* **TASK DETAILS**
Whenever a line in the data below includes the string "computer", copy it out.

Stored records
════════════════════

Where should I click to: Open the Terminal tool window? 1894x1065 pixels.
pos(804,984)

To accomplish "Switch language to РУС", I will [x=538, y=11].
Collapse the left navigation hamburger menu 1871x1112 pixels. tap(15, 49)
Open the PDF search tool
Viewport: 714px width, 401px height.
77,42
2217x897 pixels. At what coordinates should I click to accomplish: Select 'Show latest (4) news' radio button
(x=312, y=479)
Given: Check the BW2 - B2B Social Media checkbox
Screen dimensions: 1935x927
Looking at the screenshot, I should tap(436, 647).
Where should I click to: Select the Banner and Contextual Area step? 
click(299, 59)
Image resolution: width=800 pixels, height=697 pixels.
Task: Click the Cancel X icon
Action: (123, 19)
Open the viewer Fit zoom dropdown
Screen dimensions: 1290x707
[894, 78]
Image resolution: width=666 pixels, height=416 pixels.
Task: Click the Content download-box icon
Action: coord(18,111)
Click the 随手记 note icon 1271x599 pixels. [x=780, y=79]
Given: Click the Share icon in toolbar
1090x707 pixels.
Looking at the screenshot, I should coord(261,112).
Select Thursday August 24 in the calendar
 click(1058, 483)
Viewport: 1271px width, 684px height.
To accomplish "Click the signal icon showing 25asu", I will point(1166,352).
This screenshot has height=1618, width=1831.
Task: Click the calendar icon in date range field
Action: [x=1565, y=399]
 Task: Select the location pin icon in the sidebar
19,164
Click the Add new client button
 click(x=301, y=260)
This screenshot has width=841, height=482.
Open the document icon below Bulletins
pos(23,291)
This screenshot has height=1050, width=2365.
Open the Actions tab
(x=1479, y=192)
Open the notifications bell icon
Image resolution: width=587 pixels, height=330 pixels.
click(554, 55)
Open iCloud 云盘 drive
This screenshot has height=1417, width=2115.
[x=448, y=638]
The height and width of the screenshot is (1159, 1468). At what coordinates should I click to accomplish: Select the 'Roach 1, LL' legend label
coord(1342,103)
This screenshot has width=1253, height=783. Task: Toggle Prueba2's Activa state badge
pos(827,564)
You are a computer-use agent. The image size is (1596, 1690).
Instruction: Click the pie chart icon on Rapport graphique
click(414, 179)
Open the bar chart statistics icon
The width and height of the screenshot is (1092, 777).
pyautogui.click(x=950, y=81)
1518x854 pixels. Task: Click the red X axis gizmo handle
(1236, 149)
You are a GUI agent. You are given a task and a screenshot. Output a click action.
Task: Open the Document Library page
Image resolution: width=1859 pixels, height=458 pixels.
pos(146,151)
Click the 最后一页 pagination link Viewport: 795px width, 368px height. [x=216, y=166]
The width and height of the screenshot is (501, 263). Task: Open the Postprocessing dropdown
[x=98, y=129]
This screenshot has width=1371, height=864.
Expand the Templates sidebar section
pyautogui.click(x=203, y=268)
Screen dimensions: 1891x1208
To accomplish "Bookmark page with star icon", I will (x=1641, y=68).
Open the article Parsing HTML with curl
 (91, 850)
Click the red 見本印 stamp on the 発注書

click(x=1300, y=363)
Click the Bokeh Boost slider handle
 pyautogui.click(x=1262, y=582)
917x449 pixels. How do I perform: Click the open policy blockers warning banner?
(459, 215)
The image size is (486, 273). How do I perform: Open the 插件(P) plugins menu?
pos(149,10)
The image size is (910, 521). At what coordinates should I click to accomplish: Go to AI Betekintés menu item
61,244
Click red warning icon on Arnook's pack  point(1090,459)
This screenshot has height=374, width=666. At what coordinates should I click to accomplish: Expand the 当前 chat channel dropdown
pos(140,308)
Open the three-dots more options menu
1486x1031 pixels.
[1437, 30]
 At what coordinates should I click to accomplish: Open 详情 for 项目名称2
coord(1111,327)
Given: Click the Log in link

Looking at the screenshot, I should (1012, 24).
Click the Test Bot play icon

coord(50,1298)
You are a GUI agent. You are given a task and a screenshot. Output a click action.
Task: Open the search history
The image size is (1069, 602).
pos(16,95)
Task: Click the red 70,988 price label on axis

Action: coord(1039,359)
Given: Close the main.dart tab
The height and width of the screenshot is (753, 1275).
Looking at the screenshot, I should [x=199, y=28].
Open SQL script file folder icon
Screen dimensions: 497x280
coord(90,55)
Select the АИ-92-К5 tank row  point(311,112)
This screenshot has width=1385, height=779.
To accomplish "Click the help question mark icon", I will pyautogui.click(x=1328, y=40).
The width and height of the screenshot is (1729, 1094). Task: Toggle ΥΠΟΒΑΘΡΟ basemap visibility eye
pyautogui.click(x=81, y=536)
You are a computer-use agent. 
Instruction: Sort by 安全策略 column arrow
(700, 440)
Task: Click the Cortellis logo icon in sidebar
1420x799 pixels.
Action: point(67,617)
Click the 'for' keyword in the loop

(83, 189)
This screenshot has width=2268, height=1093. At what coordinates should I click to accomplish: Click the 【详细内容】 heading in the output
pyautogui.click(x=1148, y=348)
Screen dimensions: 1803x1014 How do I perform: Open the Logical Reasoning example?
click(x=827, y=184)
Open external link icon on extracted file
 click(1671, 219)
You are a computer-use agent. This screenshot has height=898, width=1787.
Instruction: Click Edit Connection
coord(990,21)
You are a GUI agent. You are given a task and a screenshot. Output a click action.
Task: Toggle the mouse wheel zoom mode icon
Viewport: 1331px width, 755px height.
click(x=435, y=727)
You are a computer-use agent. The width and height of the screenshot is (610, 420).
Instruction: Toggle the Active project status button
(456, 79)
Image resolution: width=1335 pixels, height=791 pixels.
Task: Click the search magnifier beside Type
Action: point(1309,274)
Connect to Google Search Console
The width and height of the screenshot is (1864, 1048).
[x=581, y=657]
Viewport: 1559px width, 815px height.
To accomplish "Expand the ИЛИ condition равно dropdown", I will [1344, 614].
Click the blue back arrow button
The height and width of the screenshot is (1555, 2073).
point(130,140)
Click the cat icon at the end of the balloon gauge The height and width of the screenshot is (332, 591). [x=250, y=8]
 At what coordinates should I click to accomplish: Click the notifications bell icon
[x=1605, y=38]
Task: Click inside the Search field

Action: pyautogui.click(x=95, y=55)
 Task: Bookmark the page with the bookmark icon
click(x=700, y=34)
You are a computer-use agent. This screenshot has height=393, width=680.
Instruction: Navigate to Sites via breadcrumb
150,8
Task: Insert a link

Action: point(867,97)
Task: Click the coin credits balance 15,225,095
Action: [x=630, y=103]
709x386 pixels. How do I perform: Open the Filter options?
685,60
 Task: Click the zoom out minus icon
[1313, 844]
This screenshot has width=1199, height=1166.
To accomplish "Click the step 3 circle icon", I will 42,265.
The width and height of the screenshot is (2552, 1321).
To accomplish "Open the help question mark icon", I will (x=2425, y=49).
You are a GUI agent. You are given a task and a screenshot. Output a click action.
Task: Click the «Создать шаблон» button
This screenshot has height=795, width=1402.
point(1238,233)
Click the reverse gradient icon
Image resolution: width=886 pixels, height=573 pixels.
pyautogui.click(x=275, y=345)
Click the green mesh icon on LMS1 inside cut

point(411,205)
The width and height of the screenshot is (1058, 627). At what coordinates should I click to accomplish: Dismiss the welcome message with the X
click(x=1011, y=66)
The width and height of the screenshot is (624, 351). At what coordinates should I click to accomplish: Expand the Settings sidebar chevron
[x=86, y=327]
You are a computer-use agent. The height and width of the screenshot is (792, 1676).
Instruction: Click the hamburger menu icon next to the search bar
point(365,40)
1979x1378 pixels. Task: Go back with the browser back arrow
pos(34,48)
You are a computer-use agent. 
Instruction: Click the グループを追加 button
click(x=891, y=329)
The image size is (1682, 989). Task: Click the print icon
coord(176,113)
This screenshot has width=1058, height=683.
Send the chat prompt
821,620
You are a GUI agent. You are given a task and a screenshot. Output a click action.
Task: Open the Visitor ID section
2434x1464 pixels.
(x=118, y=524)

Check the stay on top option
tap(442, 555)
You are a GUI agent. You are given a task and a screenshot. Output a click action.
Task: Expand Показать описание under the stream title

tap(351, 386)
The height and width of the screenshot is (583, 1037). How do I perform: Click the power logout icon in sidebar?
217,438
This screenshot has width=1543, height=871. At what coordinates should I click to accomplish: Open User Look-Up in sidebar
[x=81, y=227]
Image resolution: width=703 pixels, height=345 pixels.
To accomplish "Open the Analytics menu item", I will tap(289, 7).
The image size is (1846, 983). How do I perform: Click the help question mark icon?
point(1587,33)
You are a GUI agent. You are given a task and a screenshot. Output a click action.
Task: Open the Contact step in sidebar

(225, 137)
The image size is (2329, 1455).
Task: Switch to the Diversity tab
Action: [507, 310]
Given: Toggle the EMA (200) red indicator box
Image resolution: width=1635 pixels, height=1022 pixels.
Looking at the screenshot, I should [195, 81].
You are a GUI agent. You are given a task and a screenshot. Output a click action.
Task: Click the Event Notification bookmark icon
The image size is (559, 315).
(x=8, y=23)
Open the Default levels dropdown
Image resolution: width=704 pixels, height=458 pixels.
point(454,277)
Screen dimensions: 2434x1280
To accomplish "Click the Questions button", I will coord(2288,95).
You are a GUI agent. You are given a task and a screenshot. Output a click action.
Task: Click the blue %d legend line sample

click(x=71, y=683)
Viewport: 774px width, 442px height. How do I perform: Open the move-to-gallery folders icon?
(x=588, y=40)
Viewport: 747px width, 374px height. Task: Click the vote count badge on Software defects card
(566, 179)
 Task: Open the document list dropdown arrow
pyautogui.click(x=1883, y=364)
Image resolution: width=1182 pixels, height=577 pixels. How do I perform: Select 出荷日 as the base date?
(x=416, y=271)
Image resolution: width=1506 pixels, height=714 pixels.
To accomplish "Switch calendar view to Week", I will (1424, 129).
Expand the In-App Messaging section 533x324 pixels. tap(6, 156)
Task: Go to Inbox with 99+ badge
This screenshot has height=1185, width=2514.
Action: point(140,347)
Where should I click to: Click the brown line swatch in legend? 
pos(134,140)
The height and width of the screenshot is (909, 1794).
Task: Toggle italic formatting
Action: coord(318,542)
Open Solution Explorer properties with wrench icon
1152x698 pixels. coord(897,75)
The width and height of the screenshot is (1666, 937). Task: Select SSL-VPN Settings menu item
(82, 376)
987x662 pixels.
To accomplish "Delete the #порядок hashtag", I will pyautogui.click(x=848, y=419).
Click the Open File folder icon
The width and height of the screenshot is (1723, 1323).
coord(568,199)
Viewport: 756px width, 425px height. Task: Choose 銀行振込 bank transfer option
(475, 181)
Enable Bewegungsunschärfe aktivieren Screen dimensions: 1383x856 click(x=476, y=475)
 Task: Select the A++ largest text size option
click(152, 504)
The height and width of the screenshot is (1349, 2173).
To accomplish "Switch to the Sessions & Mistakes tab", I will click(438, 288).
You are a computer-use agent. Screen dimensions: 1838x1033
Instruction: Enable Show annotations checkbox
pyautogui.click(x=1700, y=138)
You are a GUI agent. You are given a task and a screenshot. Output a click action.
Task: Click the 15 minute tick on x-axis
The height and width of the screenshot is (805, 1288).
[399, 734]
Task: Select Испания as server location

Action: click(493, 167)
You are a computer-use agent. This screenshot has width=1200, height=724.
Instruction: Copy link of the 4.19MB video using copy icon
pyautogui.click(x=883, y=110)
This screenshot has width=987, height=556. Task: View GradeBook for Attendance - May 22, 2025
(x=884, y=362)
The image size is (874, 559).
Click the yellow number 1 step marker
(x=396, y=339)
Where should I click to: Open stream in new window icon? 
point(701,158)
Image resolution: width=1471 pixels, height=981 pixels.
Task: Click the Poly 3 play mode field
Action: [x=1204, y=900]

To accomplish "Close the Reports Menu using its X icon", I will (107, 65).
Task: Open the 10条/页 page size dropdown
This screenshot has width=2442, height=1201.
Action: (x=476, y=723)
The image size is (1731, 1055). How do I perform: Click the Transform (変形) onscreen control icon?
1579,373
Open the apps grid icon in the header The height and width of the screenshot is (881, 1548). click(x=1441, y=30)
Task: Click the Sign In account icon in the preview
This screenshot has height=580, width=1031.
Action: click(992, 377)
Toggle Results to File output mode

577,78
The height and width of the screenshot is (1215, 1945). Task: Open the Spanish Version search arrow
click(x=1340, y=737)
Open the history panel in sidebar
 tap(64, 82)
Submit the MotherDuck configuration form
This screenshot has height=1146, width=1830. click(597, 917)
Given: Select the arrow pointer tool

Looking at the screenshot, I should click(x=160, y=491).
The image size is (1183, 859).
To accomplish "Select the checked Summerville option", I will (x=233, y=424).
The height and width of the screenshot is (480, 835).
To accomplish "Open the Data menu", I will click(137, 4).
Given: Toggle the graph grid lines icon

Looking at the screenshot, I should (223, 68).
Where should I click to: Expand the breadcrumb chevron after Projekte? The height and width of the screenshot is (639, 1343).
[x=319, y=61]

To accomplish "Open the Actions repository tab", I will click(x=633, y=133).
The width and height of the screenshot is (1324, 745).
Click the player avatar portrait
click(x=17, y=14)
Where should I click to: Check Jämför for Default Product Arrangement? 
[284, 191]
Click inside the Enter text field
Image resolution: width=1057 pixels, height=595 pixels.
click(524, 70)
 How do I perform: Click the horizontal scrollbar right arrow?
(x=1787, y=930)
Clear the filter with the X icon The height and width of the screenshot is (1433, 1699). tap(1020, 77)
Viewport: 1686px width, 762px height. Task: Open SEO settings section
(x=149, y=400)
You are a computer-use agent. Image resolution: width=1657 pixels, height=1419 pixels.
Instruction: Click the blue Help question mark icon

════════════════════

* **ANSWER TO THE PROBLEM**
You are a computer-use agent. The image size is (1596, 1690).
You are a computer-use agent. 
You are a computer-use agent. This screenshot has height=898, width=1787.
You are a computer-use agent. The width and height of the screenshot is (610, 420).
You are a computer-use agent. This screenshot has height=393, width=680.
You are a computer-use agent. The height and width of the screenshot is (792, 1676).
You are a computer-use agent. 
You are a computer-use agent. Screen dimensions: 1838x1033
You are a computer-use agent. This screenshot has width=1200, height=724.
You are a computer-use agent. Image resolution: width=1657 pixels, height=1419 pixels.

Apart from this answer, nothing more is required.